Dataset entries
+---+
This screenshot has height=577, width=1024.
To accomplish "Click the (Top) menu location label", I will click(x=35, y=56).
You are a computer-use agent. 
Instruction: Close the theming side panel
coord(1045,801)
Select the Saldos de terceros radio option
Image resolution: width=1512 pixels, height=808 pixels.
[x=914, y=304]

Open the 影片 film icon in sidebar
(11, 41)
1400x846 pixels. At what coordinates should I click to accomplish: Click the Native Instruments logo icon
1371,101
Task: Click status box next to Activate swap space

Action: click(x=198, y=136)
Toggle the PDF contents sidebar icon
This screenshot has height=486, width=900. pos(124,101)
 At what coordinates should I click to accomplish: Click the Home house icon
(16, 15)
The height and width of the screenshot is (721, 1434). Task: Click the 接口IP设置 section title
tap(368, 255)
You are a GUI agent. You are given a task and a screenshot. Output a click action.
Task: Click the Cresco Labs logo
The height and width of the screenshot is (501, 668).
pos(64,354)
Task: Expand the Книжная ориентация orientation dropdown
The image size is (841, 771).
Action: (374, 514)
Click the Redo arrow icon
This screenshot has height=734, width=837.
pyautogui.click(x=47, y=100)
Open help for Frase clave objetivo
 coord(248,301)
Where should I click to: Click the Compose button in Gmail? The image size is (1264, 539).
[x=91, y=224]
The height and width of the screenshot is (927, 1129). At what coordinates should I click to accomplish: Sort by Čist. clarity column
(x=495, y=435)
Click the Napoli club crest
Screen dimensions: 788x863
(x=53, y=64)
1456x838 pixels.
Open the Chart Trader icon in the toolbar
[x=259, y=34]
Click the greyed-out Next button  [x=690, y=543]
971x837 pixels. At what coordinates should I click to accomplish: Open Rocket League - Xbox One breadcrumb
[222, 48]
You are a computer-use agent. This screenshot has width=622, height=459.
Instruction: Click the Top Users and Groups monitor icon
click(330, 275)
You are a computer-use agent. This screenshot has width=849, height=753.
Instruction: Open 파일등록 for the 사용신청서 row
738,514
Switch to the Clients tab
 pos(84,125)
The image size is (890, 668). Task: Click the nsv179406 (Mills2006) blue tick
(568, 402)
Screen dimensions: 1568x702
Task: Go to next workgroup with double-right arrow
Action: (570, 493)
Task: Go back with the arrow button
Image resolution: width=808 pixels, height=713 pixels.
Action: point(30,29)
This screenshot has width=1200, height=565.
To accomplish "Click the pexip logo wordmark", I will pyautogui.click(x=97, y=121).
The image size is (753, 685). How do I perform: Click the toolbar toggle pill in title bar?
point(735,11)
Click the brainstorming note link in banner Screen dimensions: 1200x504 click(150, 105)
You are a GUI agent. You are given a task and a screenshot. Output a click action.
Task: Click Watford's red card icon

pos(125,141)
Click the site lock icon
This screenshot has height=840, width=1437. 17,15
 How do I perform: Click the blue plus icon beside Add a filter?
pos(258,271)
+---+
Task
Out of the data above, transcribe exactly and only the lines starting with the line that has "Click the greyed-out" and going on through the line that has "has width=849, height=753.", both included.

Task solution
Click the greyed-out Next button  [x=690, y=543]
971x837 pixels. At what coordinates should I click to accomplish: Open Rocket League - Xbox One breadcrumb
[222, 48]
You are a computer-use agent. This screenshot has width=622, height=459.
Instruction: Click the Top Users and Groups monitor icon
click(330, 275)
You are a computer-use agent. This screenshot has width=849, height=753.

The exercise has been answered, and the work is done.